## Work item
Which lines in the records below contain the word "computer"? Report each of them.

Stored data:
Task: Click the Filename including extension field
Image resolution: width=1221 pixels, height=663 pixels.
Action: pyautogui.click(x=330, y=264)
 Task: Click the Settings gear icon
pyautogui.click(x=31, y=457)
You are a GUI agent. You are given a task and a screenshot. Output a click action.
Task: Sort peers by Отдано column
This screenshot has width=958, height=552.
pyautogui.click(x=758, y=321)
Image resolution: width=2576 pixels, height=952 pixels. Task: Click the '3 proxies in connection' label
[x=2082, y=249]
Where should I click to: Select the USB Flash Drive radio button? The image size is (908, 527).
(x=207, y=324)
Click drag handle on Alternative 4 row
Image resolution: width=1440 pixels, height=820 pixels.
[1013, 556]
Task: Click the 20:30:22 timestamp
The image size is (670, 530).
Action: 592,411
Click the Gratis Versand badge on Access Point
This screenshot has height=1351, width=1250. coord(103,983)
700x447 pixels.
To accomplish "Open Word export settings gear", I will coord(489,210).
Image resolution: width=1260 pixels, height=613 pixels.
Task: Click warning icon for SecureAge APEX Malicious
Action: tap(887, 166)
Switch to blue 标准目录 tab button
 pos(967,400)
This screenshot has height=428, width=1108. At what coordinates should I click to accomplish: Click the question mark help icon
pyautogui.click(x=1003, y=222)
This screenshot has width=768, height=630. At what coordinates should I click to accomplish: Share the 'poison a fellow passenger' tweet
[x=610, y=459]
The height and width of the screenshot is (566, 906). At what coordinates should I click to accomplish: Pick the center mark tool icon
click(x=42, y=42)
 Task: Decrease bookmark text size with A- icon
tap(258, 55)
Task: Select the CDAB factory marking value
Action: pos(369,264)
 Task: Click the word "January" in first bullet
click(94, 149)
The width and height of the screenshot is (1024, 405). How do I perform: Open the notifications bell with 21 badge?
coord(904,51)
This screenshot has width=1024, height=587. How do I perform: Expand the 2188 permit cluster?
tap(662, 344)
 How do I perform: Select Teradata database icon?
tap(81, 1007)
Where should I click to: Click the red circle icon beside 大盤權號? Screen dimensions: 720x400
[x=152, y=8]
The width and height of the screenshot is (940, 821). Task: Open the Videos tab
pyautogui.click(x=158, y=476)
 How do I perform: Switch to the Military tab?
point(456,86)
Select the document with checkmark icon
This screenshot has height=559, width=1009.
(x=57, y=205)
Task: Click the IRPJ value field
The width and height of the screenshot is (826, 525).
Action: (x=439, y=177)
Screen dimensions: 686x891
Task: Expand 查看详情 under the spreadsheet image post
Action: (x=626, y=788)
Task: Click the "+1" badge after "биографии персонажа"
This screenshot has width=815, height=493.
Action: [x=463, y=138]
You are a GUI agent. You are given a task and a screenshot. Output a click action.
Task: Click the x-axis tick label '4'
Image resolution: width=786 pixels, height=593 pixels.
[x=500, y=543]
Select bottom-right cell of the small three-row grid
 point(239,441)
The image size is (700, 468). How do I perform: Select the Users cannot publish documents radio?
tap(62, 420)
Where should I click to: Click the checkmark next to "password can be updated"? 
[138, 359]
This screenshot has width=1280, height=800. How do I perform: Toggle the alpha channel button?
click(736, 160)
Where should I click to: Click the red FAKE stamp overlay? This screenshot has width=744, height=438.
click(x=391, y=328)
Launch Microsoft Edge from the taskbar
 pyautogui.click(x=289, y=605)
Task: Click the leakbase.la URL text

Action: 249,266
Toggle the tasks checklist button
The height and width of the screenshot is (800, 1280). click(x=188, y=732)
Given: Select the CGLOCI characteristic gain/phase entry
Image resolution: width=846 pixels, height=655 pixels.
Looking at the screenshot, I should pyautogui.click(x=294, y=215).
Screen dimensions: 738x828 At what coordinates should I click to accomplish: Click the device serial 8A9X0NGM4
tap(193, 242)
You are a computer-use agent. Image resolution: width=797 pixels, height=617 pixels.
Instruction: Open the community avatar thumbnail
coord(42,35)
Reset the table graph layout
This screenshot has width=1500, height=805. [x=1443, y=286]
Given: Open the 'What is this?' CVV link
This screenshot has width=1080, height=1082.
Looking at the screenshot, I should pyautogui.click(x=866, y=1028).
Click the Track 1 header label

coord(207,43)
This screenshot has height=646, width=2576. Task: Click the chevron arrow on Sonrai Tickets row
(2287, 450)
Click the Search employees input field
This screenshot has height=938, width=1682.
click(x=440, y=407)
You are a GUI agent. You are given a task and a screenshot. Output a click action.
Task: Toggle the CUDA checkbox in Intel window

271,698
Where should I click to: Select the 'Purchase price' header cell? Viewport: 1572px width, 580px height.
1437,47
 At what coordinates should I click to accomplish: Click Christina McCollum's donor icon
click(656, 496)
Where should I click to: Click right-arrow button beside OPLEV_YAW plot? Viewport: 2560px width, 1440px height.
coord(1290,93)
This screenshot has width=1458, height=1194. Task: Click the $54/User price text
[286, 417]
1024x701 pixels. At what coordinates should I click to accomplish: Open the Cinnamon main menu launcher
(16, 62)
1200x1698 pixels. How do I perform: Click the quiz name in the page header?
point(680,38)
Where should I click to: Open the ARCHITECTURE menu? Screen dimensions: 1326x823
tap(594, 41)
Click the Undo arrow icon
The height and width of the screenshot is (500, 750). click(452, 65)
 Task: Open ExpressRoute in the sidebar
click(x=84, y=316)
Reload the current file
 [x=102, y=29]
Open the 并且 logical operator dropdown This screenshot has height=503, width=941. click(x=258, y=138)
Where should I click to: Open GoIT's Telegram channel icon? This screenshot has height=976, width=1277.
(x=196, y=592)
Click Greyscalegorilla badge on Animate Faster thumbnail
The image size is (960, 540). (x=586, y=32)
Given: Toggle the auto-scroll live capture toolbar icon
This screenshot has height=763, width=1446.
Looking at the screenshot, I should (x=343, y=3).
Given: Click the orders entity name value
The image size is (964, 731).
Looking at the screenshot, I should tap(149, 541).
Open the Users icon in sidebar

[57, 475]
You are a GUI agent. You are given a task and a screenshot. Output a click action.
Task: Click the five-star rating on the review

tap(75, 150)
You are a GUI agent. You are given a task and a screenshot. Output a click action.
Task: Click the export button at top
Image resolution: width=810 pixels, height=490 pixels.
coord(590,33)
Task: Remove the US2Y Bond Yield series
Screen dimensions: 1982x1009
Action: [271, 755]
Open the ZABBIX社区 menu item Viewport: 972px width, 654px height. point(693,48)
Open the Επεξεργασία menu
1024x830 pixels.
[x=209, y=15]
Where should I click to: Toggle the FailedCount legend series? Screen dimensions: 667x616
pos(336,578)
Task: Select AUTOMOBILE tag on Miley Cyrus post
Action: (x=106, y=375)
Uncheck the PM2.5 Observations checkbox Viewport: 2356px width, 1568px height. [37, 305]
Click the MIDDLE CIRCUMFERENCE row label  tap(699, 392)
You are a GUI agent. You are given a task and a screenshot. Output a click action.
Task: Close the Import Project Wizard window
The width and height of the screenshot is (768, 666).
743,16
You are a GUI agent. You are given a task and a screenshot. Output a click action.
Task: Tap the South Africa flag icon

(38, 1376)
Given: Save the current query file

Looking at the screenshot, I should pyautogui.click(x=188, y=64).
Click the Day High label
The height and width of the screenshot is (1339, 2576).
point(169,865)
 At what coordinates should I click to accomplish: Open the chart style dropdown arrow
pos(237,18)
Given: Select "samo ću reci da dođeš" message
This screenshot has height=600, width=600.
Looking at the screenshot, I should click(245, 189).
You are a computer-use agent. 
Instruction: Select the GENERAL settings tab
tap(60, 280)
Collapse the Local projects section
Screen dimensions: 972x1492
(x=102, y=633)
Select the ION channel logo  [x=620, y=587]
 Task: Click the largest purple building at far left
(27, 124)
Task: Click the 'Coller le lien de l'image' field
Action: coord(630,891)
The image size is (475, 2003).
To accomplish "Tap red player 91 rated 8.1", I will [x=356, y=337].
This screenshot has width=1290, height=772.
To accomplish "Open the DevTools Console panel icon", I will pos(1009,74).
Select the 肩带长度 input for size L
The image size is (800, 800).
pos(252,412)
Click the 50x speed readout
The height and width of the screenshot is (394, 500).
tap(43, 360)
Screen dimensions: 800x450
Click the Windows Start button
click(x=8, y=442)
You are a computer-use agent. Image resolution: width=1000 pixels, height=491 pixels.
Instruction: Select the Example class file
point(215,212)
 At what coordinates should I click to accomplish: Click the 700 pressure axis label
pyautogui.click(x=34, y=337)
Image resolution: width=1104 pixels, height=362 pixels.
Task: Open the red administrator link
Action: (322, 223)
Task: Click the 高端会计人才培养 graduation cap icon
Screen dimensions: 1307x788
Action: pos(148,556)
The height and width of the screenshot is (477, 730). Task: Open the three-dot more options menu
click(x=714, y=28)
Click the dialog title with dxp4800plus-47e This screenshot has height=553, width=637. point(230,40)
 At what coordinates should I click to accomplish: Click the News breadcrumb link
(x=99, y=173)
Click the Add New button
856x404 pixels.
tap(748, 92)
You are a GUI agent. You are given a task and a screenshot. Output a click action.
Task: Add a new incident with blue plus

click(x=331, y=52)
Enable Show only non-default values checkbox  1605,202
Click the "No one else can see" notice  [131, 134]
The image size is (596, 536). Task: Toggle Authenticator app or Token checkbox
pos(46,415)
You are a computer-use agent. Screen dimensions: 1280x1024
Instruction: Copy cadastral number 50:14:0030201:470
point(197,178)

## Completed task
You are a computer-use agent. Image resolution: width=797 pixels, height=617 pixels.
You are a computer-use agent. 
You are a computer-use agent. Image resolution: width=1000 pixels, height=491 pixels.
You are a computer-use agent. Screen dimensions: 1280x1024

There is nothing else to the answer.